• [Given text]:
# # #

The convention considered three potential presidential nominees: Charles F. Adams, Jonathan Blanchard, and James B. Walker. When Blanchard declined to run, Walker was unanimously nominated. The convention then nominated Donald Kirkpatrick of New York unanimously for vice-president.[5]

General election

Campaign

The election was hotly contested, as can be seen by this poster published in 1877
A certificate for the electoral vote for Rutherford B. Hayes and William A. Wheeler for the State of Louisiana
A truce - not a compromise, but a chance for high-toned gentlemen to retire gracefully from their very civil declarations of war. By Thomas Nast in Harper's Weekly, 1877 Feb 17, p. 132.

Tilden, who had prosecuted machine politicians in New York and sent legendary political boss William M. Tweed to jail, ran as a reform candidate against the background of the corruption of the Grant administration. Both parties backed civil service reform and an end to Reconstruction. Both sides mounted mud-slinging campaigns, with Democratic attacks on Republican corruption being countered by Republicans raising the Civil War issue, a tactic ridiculed by Democrats who called it "waving the bloody shirt". Republicans chanted, "Not every Democrat was a rebel, but every rebel was a Democrat."

Hayes was a virtual unknown outside his home state of Ohio, where he had served two terms as a Congressman and then two terms as governor. Henry Adams wrote "[Hayes] is a third-rate nonentity whose only recommendations are that he is obnoxious to no one." He had served in the Civil War with distinction as colonel of the 23rd Ohio Regiment and was wounded several times, which made him marketable to veterans. Hayes's most important asset was the help he provided the Republican ticket in carrying the crucial swing state of Ohio.

The Democratic strategy for victory in the South was highly reliant on paramilitary groups such as the Red Shirts and the White League. Using the strategy of the Mississippi Plan, these groups actively suppressed black and white Republican voter turnouts by disrupting meetings and rallies and even using violence and intimidation. They saw themselves as the military wing of the Democratic Party.

# # #

• [Records shown]:
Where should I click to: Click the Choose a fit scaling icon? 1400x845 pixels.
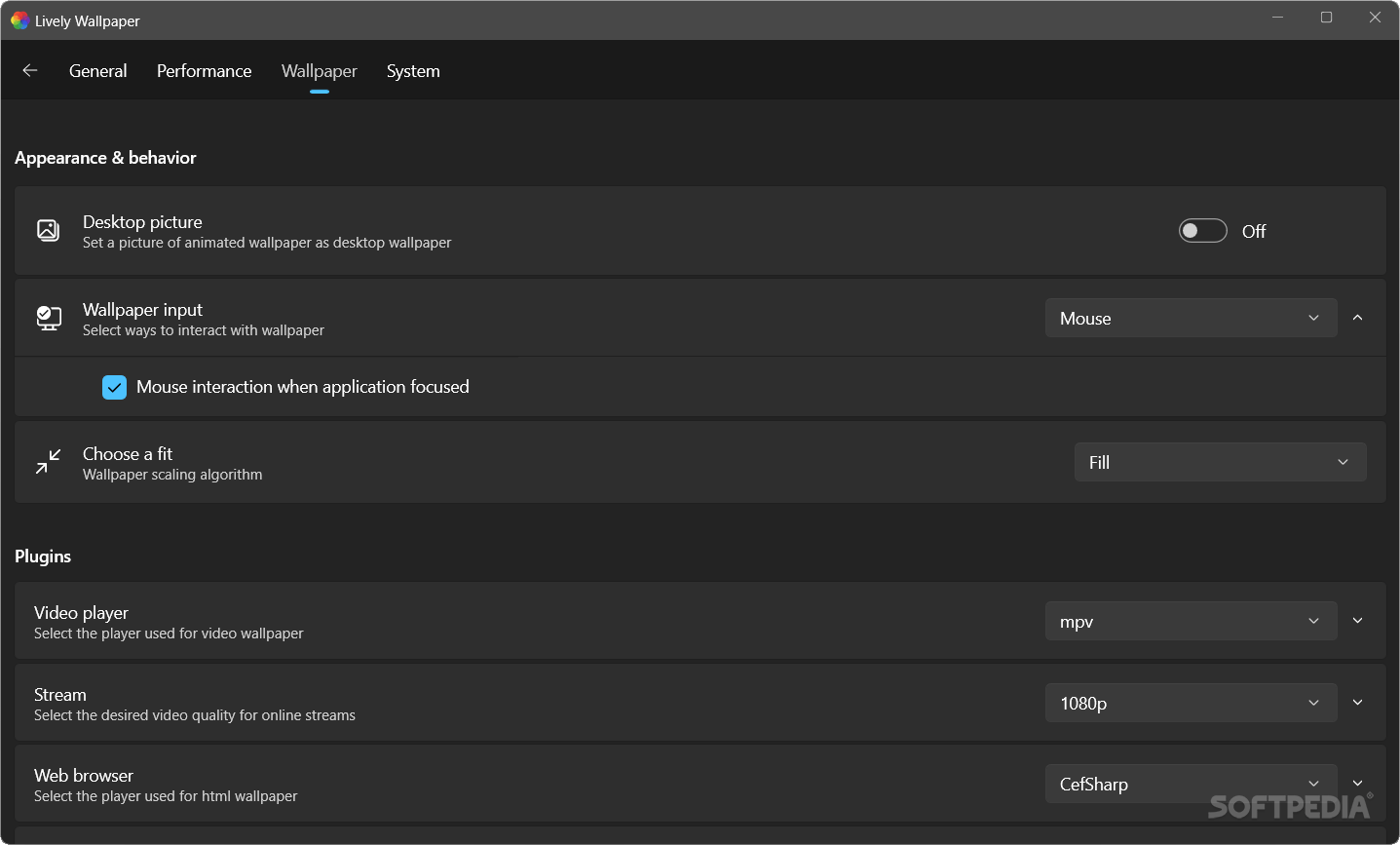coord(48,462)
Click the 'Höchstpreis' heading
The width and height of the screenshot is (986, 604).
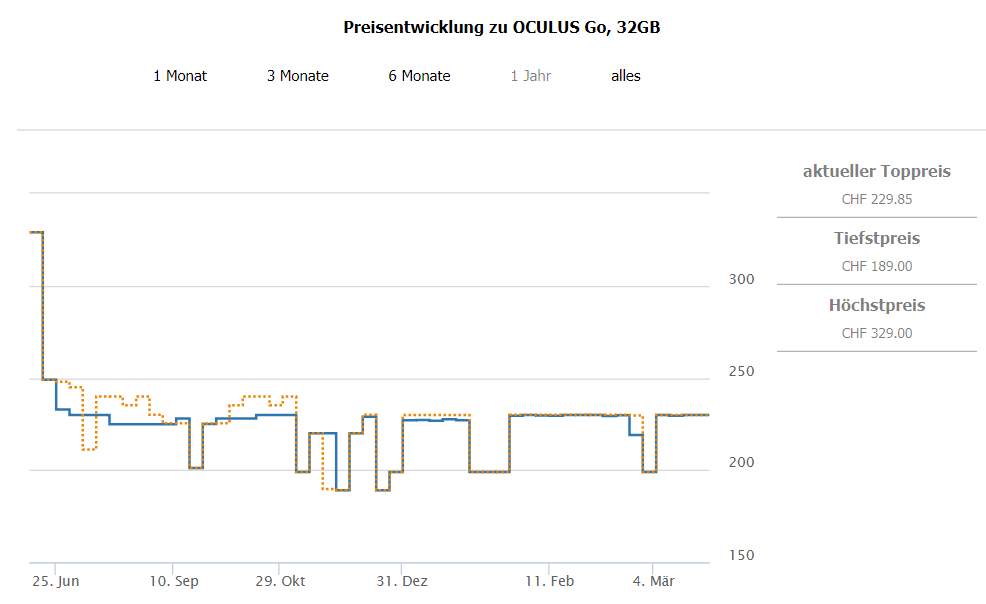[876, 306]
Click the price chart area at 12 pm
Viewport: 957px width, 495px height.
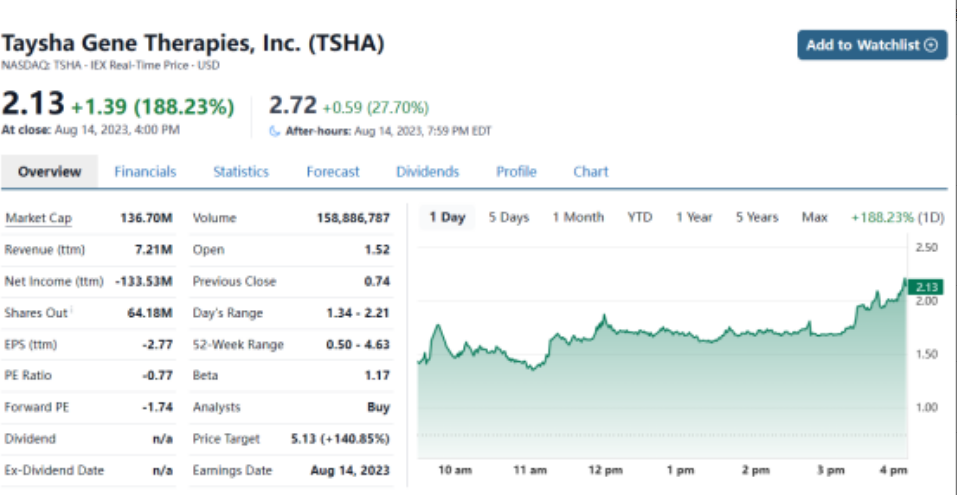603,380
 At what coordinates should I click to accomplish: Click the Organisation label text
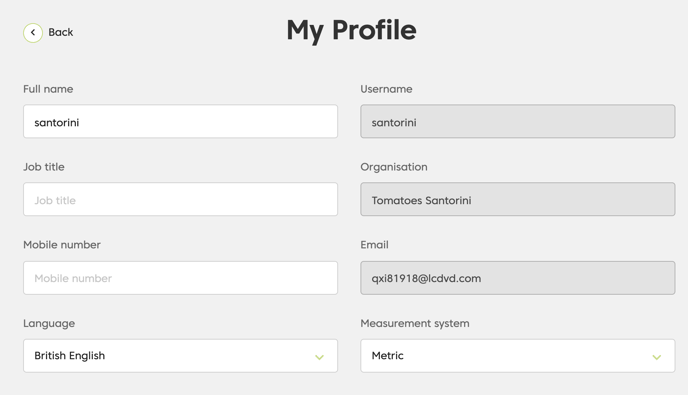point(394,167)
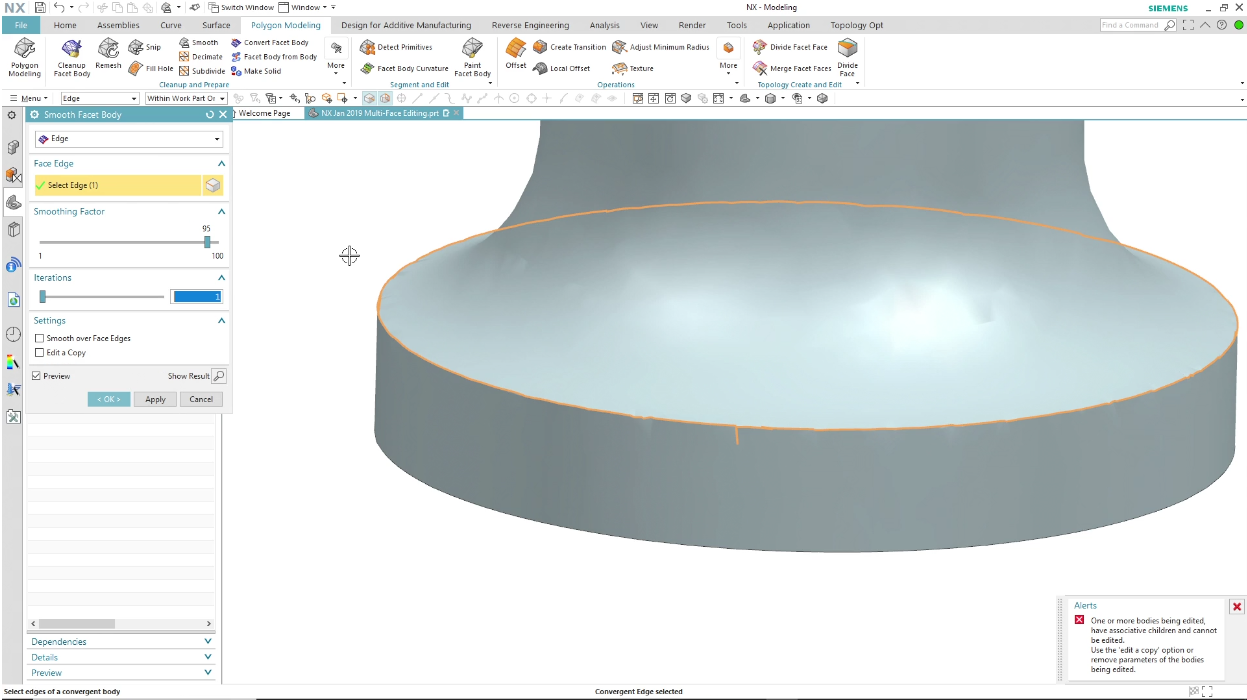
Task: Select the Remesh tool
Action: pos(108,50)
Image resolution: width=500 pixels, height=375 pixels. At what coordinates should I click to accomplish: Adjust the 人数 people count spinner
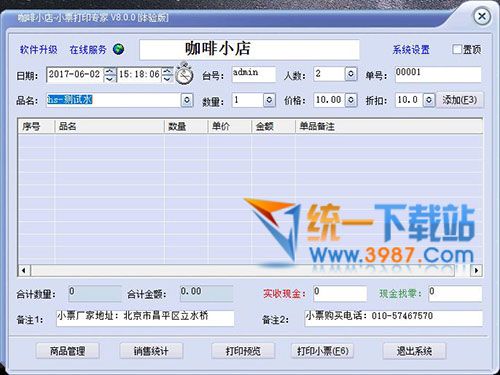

# # #

• [Problem set]:
A. Name every potential presidential nominee that the election text says the convention considered.
B. Write the next part of the election text, picking up after its final paragraph.

• [Responses per task]:
A. Charles F. Adams, Jonathan Blanchard, James B. Walker

B.
The South Carolina Democratic Party, however, made genuine efforts to recruit black voters. Its gubernatorial candidate, former Confederate General Wade Hampton, said at his first campaign speech on 16 September: "If there is a white man in this assembly who believes when I am elected governor that I will stand between him and the law, or grant to him any immunities or privileges that shall not be granted to the colored man, he is mistaken and I tell him so now."[6] South Carolina Democrats were so successful in peacefully recruiting black voters that hundreds of blacks put on red shirts and marched along side their counterparts.[7] This led to violence in Charleston.[8]

Because it was considered improper for a candidate to pursue the presidency actively, neither Tilden nor Hayes actively stumped as part of the campaign, leaving that job to surrogates.

Colorado

Colorado was admitted to the Union as the 38th state on August 1, 1876. With insufficient time or money to organize a presidential election in the new state, Colorado's state legislature selected the state's electors. These electors in turn gave their three votes to Hayes and the Republican Party. This was the last election in which any state chose electors through its state legislature.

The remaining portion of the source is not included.